*EXCERPT TO READ*
----------
So what about the legalization of gay marriage, and how does that affect me? Well, I think it will eventually become legal in all states, and I’ve not spent time or effort in keeping that from occurring. I don’t believe that this new law of the land in and of itself will affect me, however, some the assumptions being used to usher it in, do. And yet I don’t believe that is necessary to crowbar the masses into that box of assumptions and presuppositions in order for all of those who hold differing views of homosexuality to move forward.
Here are a few illustrations gleaned from the past month to shed some light on what I mean…
On Aug. 22nd, the Huffington Post relayed this headline:
“More Than 30 Percent Of Americans Think Gays Can Become Straight”*
My personal response was, “More than 30% of Americans believe I exist! Hoo-rah.” (I refrained from buying a cake or building a parade float to celebrate.) Once I set aside my own sarcasm long enough to read some of the responses to the article, I came across this in the comment section:
Sorry, but there’s a fundamental flaw in the absolute nature of the posing of this question. How many people DON’T know people who used to be straight and are now gay, and people who used to be gay and are now straight? If you don’t think a person’s sexual orientation can change, are you living in a cave somewhere? Naturally, that doesn’t support a belief that ALL people’s sexual orientation can be changed, which is the way the ‘Po [Huffington Post] — and obviously a large number of posters — are attempting to interpret the survey. The survey asked:
“A gay or lesbian person’s sexual orientation… A) can be changed, B) cannot be changed.”
If you know someone who used to be gay and is now straight, you MUST answer A. That is NOT the same as expressing a belief that ALL gays’ sexual orientation can be changed.
----------
*SUPPLIED RECORDS*

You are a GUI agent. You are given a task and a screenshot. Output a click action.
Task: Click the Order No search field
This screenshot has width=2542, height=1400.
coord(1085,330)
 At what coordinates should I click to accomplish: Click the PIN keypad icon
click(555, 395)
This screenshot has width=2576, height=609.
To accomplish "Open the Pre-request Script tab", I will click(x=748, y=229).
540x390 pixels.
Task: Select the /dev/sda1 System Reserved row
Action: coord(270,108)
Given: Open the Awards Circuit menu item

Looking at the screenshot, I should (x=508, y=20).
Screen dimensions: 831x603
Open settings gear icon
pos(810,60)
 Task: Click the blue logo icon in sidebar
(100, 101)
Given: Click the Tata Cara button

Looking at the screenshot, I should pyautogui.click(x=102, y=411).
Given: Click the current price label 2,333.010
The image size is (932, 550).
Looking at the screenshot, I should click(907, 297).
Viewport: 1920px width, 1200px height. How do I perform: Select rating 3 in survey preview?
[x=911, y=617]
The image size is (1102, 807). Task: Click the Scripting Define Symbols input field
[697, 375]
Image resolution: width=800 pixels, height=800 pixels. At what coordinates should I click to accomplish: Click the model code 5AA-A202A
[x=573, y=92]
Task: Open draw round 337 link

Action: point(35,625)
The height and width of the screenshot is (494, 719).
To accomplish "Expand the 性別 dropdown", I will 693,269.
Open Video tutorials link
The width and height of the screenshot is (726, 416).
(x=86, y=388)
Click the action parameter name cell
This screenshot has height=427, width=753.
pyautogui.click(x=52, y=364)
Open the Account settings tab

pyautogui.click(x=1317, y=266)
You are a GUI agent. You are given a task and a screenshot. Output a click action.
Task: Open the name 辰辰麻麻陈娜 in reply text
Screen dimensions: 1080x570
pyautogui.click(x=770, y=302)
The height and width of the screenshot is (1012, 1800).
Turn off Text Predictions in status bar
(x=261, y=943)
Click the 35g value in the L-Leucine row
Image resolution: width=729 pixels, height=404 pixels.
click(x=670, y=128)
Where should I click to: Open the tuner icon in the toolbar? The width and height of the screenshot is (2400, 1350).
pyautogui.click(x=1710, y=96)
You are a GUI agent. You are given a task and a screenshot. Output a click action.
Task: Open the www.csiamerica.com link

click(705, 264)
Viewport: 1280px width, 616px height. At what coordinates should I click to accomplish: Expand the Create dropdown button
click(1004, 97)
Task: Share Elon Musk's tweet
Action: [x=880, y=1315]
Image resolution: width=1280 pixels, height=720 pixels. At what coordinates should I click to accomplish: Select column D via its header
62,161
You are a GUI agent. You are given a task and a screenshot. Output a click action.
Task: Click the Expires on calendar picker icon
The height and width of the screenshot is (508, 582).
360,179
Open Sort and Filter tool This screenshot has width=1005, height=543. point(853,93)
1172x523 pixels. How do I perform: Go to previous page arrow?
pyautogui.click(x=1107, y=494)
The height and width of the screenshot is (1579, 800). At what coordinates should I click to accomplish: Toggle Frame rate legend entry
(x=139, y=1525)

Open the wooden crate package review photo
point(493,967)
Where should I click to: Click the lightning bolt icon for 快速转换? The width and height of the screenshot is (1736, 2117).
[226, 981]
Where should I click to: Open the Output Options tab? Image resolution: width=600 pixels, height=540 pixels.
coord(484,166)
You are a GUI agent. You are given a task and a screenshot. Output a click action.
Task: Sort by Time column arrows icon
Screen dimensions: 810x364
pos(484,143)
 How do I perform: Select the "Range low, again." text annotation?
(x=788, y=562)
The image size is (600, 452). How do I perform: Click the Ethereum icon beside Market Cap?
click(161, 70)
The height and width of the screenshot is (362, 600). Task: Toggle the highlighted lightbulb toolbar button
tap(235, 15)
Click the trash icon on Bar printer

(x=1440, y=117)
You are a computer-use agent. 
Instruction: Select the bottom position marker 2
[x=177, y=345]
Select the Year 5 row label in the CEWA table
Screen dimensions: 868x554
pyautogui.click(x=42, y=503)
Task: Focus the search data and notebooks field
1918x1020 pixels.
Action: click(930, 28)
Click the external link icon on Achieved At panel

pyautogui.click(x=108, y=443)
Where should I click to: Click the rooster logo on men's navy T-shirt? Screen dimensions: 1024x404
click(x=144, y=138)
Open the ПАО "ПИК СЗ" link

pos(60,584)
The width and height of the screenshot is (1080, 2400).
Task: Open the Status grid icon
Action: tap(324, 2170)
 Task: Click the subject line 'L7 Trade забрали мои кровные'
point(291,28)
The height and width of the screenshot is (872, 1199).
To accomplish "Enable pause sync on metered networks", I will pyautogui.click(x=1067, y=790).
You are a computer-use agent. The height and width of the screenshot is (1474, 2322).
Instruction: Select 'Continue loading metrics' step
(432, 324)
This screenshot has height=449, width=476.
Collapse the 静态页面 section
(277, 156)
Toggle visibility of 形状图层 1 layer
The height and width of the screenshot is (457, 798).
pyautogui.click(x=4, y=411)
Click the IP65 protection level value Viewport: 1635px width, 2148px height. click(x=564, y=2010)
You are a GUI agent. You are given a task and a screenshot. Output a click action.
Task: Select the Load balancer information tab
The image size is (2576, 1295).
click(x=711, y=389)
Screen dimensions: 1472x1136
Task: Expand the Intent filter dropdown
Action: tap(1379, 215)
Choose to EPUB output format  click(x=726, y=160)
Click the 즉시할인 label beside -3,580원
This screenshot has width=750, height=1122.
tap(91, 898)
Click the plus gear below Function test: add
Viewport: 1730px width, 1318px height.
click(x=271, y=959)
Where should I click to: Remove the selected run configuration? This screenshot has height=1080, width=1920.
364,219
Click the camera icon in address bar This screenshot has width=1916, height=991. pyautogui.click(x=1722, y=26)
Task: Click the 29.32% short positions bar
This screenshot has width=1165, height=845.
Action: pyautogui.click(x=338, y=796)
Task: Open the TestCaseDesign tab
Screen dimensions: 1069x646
----------
*TASK LIST*
1. On what date did the Huffington Post run the headline quoted in the piece on gay marriage?
2. Lay out everything from the start of the records down to the line containing "Action: coord(270,108)" as a JSON list of strings, one string per line, with both ends included and blank lines left out.

*TASK RESPONSES*
1. Aug. 22nd

2.
[
  "You are a GUI agent. You are given a task and a screenshot. Output a click action.",
  "Task: Click the Order No search field",
  "This screenshot has width=2542, height=1400.",
  "coord(1085,330)",
  " At what coordinates should I click to accomplish: Click the PIN keypad icon",
  "click(555, 395)",
  "This screenshot has width=2576, height=609.",
  "To accomplish \"Open the Pre-request Script tab\", I will click(x=748, y=229).",
  "540x390 pixels.",
  "Task: Select the /dev/sda1 System Reserved row",
  "Action: coord(270,108)"
]